3. CRIMINAL LAW — JUSTIFICATION — WHEN FORCE OR DEADLY FORCE IS WARRANTED. — A person is justified in using force or deadly force only if he "reasonably believes" that the situation necessitates the defensive force employed [Ark. Code Ann. §§ 5-2-606 and 5-2-607 (Repl. 1997)].
4. CRIMINAL LAW — JUSTIFICATION — NOT AVAILABLE AS DEFENSE TO OFFENSE FOR WHICH RECKLESSNESS SUFFICES TO ESTABLISH CULPABILITY. — Both first- and second-degree assault are committed if the accused acts "recklessly" [Ark. Code Ann. §§ 5-13-205 and 5-13-206 (Repl. 1997)]; the defense of justification with its requirement of reasonableness is inconsistent with the element of recklessness found in these assault offenses; thus, Ark. Code Ann. § 5-2-614 (Repl. 1997) provides that justification is not available as a defense to an offense for which recklessness suffices to establish culpability.

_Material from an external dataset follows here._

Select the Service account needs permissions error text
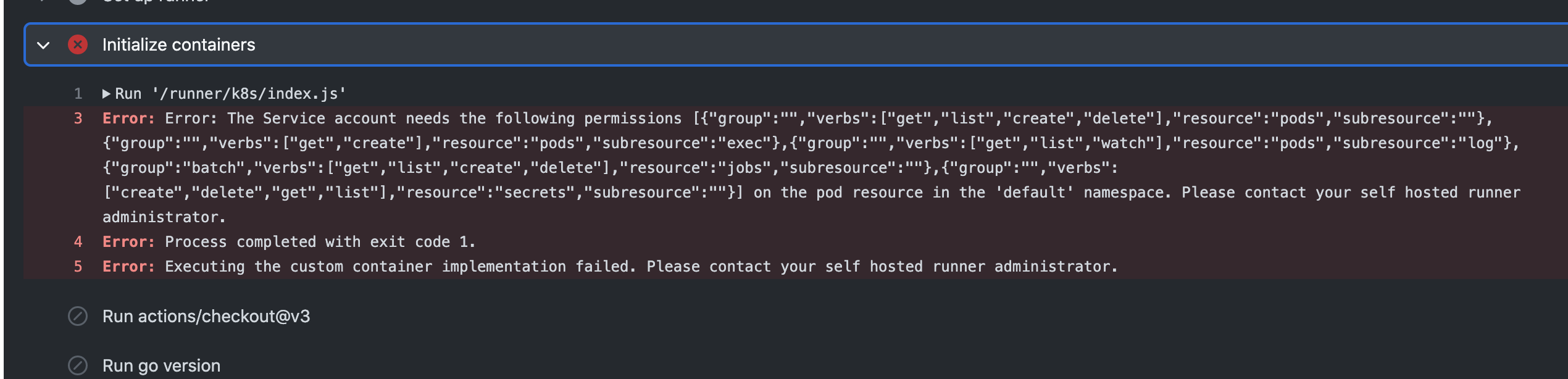1568x379 pixels. tap(812, 168)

5. JURY — INSTRUCTIONS — TRIAL COURT DID NOT ERR IN REFUSING INSTRUCTION THAT WOULD HAVE MADE JUSTIFICATION DEFENSE TO OFFENSES OF FIRST- SECOND-DEGREE ASSAULT. — Appellant was not entitled to justification instructions with regard to first- and second-degree assault; the trial court did not err in refusing an instruction that would have made justification a defense to those offenses.
Appeal from Pulaski Circuit Court; John Plegge, Judge; affirmed.
Taumon Koukol, by: Patrick J. Benca, for appellant.
Mark Pryor, Att'y Gen., by: Jeffrey A. Weber, Ass't Att'y Gen., for appellee.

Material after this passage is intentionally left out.